DIRECTIONS FOR THIS TASK
Each line from the one containing "The width and height of the screenshot is (1200, 678)." to the end of the material below is to be restated exactly, with pictures skipped.

MATERIAL SHOWN
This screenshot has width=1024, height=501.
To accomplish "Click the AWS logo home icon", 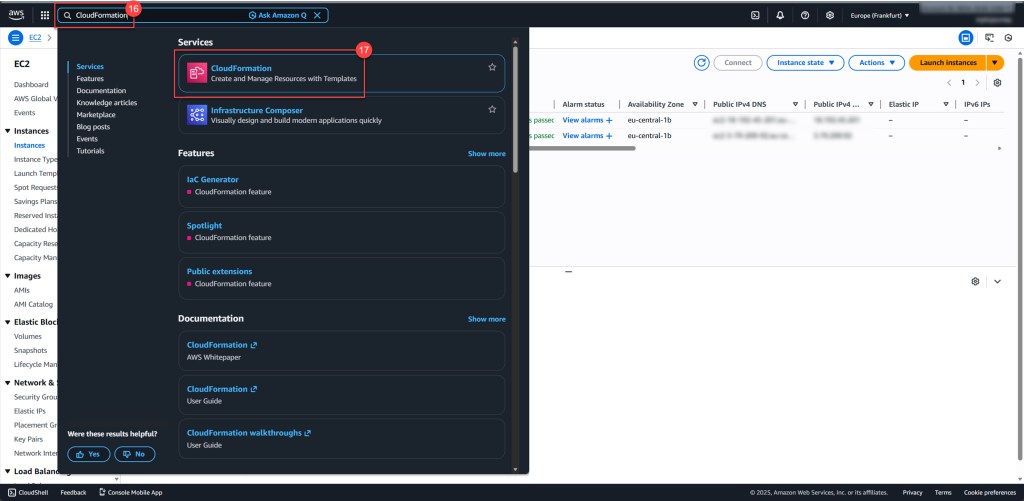I will 17,15.
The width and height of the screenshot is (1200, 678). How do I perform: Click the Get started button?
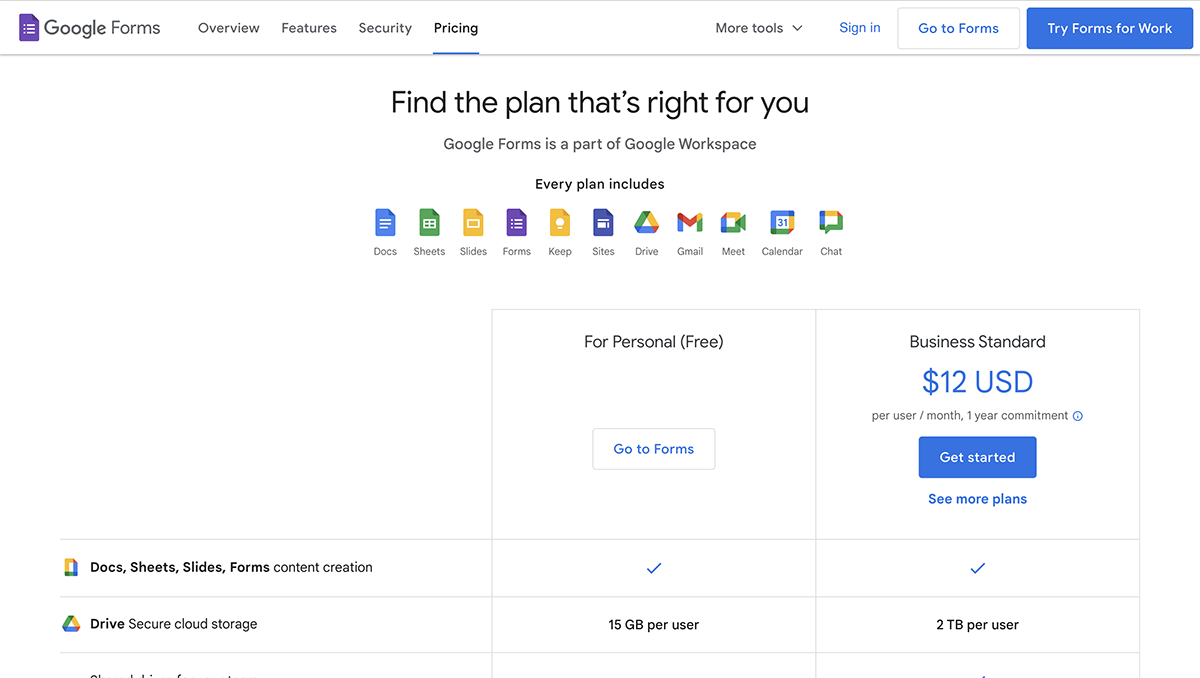tap(977, 457)
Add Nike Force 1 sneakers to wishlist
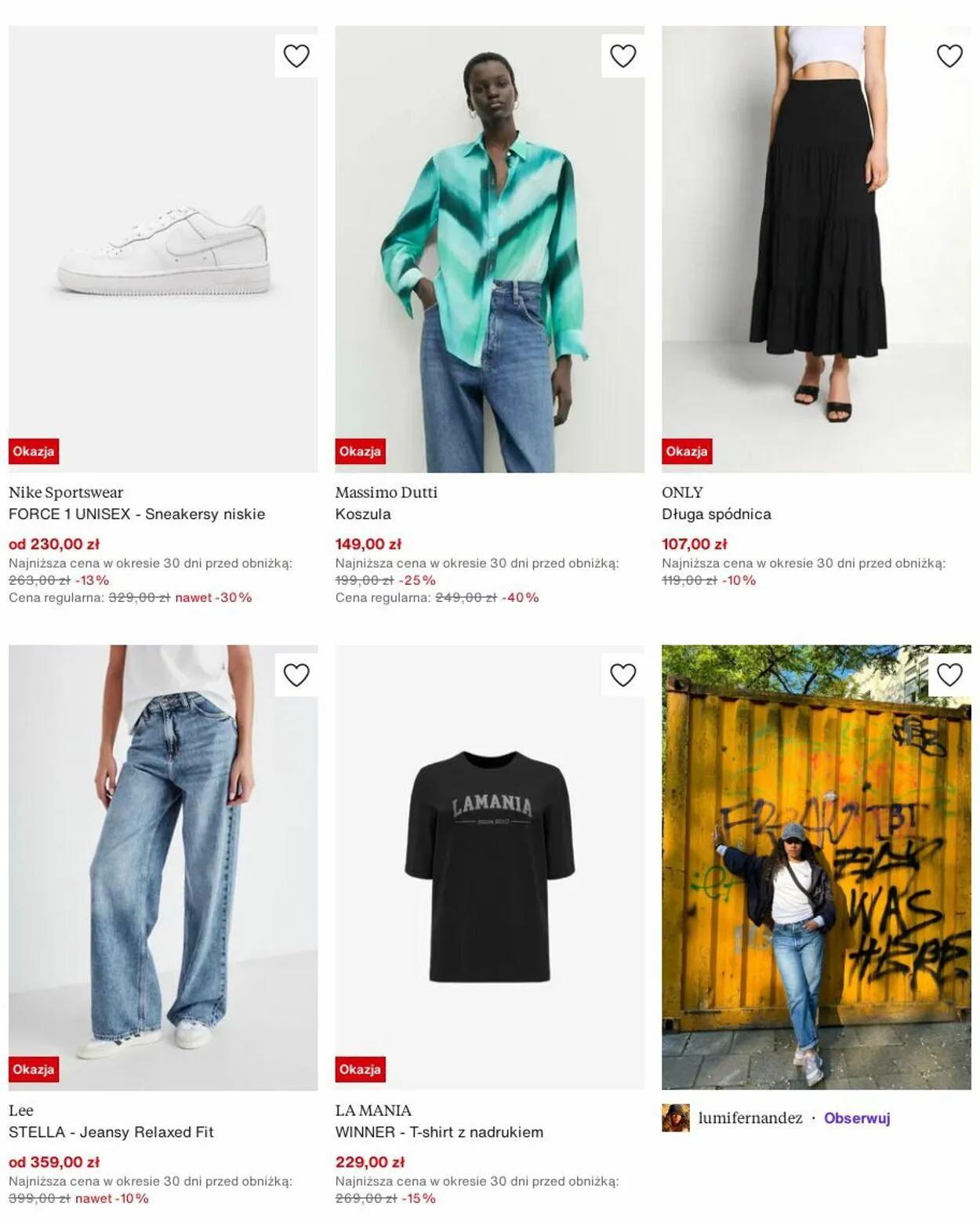The width and height of the screenshot is (980, 1220). point(296,56)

RESPONSE AREA
The width and height of the screenshot is (1200, 678). How do I perform: Click the Get started button?
tap(977, 457)
Add Nike Force 1 sneakers to wishlist
The width and height of the screenshot is (980, 1220). point(296,56)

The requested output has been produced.